**Set task a:** Reproduce the part of the code review from "- later this" through "clear comments either).".

>> BEGIN Extracted text

What does this pair with? I find ->newest usage in:

  - later this function with an MB6 comment
  - remove_oldest_descr() with no comment
  - expire_oldest_data() with an MB2 comment
  - get_new_lpos() with no comment
  - data_reserve() with an MB2 comment
  - prb_iter_next_valid_entry() with no comment
    (and the smp_rmb()s have no clear comments either).

In short; I've no frigging clue and I might as well just delete all
these comments and reverse engineer :-(

> +
> +	if (unlikely(newest_id == EOL)) {
> +		/* no previous newest means we *are* the list, set oldest */
> +
> +		/*
> +		 * MB UNPAIRED

That's a bug, MB must always be paired.

> +		 *
> +		 * In particular: Force cmpxchg _after_ cmpxchg on newest.
> +		 */
> +		WARN_ON_ONCE(cmpxchg_release(&l->oldest, EOL, e->id) != EOL);
> +	} else {
> +		/* link to previous chain */
> +
> +		/*
> +		 * MB6: synchronize link descr
> +		 *
> +		 * In particular: Force cmpxchg _after_ cmpxchg on newest.

But why... and who cares.

> +		 */
> +		WARN_ON_ONCE(cmpxchg_release(&newest_d->next,
> +					     EOL, e->id) != EOL);
> +	}
> +}

>> END Extracted text

**Set task b:** Report every line in the entries below that contains the string "Terms". Case counts.

>> BEGIN Task input

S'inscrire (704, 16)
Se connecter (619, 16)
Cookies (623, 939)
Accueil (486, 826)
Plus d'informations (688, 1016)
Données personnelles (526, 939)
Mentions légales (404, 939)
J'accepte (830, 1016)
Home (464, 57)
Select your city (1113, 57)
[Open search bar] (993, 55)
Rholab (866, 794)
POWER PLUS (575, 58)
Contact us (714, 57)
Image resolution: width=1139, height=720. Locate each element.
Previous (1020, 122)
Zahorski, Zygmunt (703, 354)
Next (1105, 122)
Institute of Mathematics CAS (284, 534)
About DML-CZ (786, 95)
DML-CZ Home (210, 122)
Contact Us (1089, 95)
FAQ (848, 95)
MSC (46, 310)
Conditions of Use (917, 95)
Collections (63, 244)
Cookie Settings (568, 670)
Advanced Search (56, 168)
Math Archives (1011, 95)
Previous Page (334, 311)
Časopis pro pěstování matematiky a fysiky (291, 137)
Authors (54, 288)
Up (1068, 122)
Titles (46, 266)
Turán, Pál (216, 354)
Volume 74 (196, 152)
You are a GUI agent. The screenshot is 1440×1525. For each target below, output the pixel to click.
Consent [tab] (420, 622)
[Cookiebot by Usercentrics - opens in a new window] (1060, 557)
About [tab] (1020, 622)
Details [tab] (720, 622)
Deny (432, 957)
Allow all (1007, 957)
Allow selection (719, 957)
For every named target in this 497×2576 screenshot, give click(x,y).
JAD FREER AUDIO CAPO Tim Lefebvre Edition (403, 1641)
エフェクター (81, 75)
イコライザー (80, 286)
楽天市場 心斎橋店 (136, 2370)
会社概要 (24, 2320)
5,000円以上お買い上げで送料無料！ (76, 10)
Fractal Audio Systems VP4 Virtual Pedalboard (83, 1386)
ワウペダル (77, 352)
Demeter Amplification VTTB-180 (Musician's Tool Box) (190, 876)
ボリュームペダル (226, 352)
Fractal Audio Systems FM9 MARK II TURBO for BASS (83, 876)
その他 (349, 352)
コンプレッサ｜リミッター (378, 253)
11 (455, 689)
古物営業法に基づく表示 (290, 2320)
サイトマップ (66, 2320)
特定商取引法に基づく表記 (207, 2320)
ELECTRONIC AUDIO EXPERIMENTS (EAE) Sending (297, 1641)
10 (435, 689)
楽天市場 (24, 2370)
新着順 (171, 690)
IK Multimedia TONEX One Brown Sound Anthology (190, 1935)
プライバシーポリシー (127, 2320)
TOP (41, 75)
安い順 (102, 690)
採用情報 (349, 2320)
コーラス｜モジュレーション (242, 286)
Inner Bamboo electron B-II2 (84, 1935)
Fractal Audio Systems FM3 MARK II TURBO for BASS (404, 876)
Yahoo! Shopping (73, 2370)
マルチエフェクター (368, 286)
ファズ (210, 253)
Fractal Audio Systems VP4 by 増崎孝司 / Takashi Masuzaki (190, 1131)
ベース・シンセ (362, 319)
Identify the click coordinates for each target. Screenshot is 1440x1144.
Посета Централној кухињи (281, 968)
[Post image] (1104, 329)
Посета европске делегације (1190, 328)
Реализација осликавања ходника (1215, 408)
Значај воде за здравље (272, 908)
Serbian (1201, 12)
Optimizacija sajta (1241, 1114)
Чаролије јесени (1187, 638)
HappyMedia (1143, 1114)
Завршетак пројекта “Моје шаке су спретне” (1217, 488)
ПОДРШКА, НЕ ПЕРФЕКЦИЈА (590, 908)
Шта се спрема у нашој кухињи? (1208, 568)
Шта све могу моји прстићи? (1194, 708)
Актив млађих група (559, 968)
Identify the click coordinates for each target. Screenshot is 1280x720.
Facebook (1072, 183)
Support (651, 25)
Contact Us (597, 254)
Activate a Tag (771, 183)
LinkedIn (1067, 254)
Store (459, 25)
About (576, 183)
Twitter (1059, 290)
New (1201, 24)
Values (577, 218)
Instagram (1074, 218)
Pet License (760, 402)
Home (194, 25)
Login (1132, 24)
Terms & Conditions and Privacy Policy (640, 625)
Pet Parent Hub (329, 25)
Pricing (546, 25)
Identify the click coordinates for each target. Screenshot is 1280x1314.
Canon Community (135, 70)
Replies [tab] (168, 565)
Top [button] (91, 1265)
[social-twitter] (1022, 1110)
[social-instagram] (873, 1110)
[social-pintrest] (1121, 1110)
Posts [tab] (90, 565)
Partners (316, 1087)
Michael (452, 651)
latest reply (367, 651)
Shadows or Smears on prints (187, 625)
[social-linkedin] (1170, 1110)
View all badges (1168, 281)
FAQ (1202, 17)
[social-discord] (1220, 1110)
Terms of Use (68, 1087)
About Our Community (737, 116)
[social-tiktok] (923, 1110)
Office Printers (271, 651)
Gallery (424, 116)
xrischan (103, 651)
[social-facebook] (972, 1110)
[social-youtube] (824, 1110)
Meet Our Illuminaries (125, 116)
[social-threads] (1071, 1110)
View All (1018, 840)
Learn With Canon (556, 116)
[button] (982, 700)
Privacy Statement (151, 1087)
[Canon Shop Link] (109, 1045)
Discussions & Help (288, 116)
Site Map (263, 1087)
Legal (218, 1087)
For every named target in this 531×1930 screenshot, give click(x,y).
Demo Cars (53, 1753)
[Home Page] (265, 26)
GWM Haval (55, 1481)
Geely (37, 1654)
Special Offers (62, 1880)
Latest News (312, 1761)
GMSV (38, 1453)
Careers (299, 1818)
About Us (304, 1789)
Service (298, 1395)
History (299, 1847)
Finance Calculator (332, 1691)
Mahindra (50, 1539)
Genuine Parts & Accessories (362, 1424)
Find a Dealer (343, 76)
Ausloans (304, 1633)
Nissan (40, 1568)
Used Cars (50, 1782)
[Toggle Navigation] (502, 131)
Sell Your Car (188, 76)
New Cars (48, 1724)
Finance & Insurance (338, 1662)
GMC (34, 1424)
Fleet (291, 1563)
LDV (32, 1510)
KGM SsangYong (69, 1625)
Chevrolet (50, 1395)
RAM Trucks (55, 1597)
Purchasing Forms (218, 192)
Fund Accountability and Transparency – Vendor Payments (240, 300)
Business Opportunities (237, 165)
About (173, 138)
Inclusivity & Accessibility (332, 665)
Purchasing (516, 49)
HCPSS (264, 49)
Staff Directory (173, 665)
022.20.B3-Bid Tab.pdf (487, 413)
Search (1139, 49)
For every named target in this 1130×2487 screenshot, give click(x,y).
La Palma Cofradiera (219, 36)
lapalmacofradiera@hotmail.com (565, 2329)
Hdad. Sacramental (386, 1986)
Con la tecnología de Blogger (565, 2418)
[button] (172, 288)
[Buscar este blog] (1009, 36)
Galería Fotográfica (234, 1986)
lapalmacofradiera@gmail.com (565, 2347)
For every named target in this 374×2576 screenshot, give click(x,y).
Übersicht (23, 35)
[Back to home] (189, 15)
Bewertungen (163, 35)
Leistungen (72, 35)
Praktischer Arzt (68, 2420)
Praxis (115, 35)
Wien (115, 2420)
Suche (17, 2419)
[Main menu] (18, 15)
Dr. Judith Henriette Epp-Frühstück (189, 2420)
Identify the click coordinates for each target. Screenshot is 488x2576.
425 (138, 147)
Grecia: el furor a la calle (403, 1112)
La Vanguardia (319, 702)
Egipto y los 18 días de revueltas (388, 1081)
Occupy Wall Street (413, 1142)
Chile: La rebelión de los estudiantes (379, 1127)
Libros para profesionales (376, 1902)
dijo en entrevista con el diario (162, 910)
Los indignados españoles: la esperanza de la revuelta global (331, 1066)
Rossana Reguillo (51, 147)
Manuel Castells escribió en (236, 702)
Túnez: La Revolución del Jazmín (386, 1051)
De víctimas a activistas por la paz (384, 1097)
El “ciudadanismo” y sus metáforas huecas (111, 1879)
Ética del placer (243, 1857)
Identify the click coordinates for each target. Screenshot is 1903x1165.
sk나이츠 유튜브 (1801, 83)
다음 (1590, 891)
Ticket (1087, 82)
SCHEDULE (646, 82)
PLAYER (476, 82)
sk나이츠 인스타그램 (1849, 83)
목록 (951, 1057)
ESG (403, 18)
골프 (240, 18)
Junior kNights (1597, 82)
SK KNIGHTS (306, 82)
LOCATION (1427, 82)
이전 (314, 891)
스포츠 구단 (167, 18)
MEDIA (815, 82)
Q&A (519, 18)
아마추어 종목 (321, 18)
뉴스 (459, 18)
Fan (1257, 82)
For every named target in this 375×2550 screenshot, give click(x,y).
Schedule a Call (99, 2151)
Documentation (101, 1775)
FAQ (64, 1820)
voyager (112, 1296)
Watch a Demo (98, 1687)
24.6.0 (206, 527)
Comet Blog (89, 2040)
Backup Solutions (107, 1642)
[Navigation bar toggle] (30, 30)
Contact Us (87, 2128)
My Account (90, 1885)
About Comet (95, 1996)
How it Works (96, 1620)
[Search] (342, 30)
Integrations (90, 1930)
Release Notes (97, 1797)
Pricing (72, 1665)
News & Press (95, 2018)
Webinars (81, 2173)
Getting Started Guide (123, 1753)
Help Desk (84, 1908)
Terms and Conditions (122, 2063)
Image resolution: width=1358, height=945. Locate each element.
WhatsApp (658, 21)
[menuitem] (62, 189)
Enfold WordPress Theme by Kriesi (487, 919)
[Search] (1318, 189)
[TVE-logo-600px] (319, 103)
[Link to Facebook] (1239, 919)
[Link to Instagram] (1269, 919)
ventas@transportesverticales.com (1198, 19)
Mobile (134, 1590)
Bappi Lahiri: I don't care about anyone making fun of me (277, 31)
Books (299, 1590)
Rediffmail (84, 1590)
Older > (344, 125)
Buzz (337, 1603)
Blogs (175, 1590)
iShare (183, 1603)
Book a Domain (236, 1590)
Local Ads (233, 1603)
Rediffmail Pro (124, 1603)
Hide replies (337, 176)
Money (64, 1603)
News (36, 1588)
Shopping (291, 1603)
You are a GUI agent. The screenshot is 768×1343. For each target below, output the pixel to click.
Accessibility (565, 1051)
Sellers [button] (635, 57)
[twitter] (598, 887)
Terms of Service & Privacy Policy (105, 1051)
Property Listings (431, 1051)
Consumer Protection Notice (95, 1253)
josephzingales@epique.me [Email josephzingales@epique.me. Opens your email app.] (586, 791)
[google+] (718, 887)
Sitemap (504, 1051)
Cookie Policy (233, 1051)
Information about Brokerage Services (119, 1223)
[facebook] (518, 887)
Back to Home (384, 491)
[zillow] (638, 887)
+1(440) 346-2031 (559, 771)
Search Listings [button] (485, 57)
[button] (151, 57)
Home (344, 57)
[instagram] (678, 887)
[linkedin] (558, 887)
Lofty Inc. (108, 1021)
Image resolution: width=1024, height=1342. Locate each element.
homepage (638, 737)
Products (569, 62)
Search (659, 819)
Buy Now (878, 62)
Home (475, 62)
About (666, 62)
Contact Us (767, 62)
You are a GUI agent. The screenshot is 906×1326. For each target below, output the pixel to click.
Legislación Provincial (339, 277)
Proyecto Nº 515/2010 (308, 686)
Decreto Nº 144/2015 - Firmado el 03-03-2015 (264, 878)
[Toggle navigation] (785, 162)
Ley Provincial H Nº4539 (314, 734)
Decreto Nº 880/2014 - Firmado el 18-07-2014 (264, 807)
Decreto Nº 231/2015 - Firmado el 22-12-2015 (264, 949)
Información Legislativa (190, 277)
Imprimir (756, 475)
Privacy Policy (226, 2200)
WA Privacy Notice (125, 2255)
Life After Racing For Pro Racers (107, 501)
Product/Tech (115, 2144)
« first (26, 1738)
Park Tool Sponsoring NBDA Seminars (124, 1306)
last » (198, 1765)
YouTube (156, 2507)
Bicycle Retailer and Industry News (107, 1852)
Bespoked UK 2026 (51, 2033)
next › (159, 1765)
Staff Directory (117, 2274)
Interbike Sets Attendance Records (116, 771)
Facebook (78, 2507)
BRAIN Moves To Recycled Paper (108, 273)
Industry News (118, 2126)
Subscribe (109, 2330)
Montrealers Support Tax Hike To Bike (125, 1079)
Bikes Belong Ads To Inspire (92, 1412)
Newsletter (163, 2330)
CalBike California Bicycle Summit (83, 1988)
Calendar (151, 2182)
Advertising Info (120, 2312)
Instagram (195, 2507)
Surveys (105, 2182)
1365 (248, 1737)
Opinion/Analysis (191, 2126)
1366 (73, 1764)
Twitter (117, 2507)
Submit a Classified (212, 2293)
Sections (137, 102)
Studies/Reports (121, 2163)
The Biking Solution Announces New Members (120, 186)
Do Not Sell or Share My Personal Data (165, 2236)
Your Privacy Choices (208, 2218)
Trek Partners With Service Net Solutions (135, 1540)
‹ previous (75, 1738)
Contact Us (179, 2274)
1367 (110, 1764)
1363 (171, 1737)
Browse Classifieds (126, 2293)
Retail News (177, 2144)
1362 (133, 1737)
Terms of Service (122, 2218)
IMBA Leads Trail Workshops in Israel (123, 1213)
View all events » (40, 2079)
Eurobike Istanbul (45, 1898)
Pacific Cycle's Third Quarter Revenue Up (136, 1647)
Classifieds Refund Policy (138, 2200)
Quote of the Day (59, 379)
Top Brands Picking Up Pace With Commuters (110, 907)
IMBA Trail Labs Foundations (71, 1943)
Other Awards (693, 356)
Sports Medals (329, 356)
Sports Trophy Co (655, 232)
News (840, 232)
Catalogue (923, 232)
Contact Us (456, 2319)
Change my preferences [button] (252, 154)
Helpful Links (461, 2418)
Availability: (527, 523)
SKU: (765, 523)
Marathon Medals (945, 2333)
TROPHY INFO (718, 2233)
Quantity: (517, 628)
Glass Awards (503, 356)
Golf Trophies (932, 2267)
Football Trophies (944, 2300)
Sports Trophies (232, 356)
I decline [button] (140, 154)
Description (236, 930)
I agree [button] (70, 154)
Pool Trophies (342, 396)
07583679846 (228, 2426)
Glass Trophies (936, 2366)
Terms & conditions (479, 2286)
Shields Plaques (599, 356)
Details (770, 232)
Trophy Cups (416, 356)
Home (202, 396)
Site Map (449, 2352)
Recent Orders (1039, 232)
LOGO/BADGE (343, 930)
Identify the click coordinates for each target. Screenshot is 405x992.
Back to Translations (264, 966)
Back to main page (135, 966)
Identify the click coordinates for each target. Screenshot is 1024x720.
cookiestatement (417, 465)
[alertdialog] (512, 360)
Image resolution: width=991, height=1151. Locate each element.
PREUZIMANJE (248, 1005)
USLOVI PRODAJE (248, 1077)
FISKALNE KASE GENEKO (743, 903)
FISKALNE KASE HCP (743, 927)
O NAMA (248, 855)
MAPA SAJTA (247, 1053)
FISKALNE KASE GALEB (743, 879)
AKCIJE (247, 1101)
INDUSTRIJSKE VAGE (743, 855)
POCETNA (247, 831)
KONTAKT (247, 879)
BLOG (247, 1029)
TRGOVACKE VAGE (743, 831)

>> END Task input

**Reply a:**
- later this function with an MB6 comment
  - remove_oldest_descr() with no comment
  - expire_oldest_data() with an MB2 comment
  - get_new_lpos() with no comment
  - data_reserve() with an MB2 comment
  - prb_iter_next_valid_entry() with no comment
    (and the smp_rmb()s have no clear comments either).

**Reply b:**
Terms & Conditions and Privacy Policy (640, 625)
Terms of Use (68, 1087)
Terms and Conditions (122, 2063)
Terms of Service & Privacy Policy (105, 1051)
Terms of Service (122, 2218)
Terms & conditions (479, 2286)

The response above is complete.